In my previous management roles, I used to talk to my staff about the importance of ‘cashing the cheque’ – when a good piece of work had been done, it was important to sing about it from the rooftops. Otherwise, all that hard graft would most likely go unnoticed. I accepted this as part of the game, even if I had a personal distaste for it.

Yet there is a fundamental issue when our value comes from the showing rather than the doing. The laborious, harder graft has become devalued.

Discipline has become a dirty word. As someone with the misfortune of being a fan of English Cricket, I witnessed what was probably one of the most disappointing Ashes tours of Australia. The series build up started with high hopes, only to end with an anti-climatic 4-1 loss. England’s ethos of aggression morphed into a happy-go-lucky approach leading to reckless dismissals and a lack of accountability.

I remember watching a video between former England bowler Stuart Broad and former Australian batter and coach, Justin Langer. During the discussion, Broad hesitated around using the word ‘discipline’, to which Langer interjected angrily that discipline is not some sort of dirty word. Discipline is about having a level of self-control and principles to do what you’ve set out to do. Without it, it’s practically impossible to succeed.

Discipline has certainly been lacking in my previous workplaces. We were in the midst of the meeting when she suddenly exclaimed ‘s**t!’. She was scrolling through twitter and news broke that someone important had passed away. It completely derailed the meeting.

I used to try and highlight how bad multitasking was for productivity. People seemed to agree with it in principle, but never follow through with it themselves. It drove me up the wall.

In my personal life, I’ve noticed a few people I know putting up Instagram stories of their latest gym sessions. To be clear, I’m not against posting videos, I’ve actually done so of my own workouts.

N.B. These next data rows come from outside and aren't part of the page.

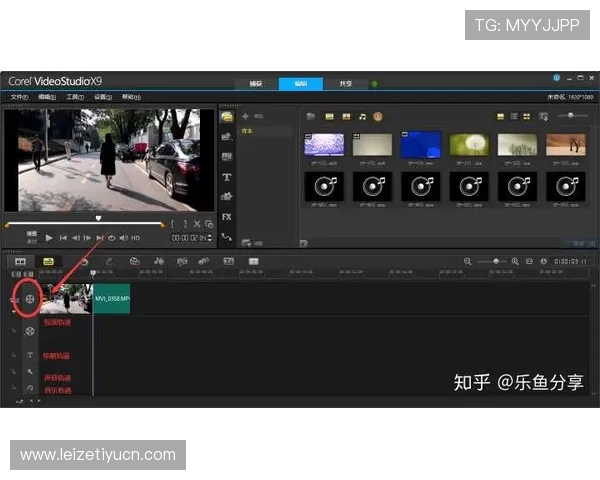600x480 pixels.
Task: Click the title track T icon
Action: 30,355
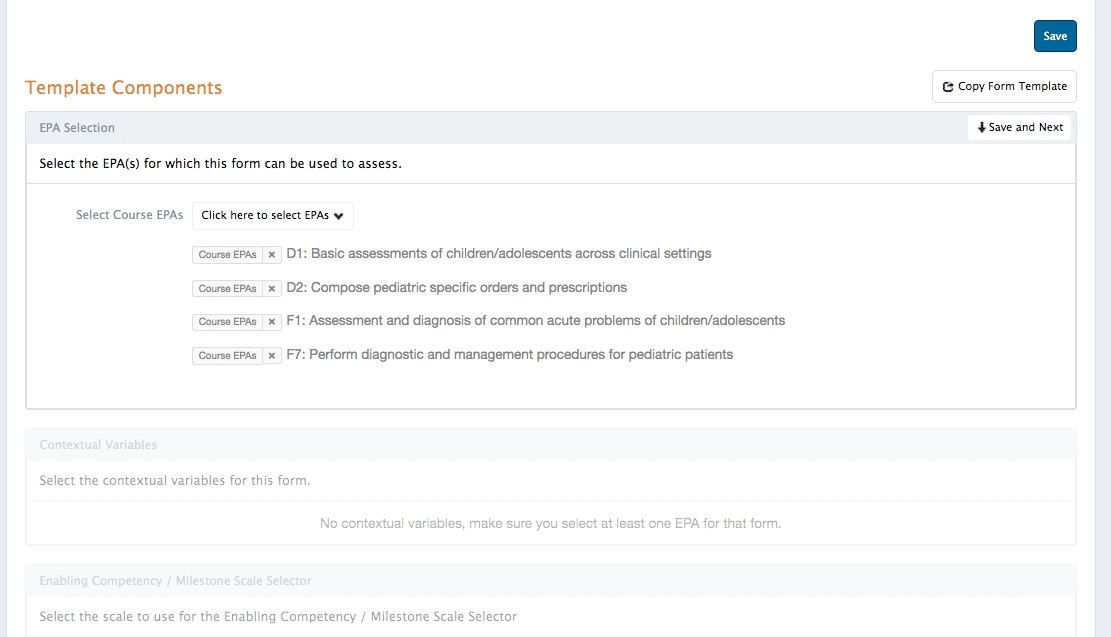Click the Contextual Variables section header
1111x637 pixels.
click(x=98, y=445)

But the actual value of filming yourself is to see whether you’re doing the exercise correctly. I’ve noticed in these videos how poor people’s forms often are, even from my pretty untrained eye. Things like putting a machine at the highest setting then brute forcing it to show strength. It might look flashy, but in reality it doesn’t properly target the muscle, so is fairly inefficient. It can also create bad habits, or even injury.

I think my mismatched affinity towards discipline is partly cultural. My ancestral heritage and culture has been one where slow, repetitive work was far more valued. Even in the pandemonium of modern day South Asia, slowness and tradition still has a respected place in society.

It was recently rather validating that my Sanskrit teacher recently said that he was pleased with my progress. He spoke about seeing how I came regularly and was sincere and attentive, and that this meant that good progress was possible. I have never had a western teacher highlight these things as positives.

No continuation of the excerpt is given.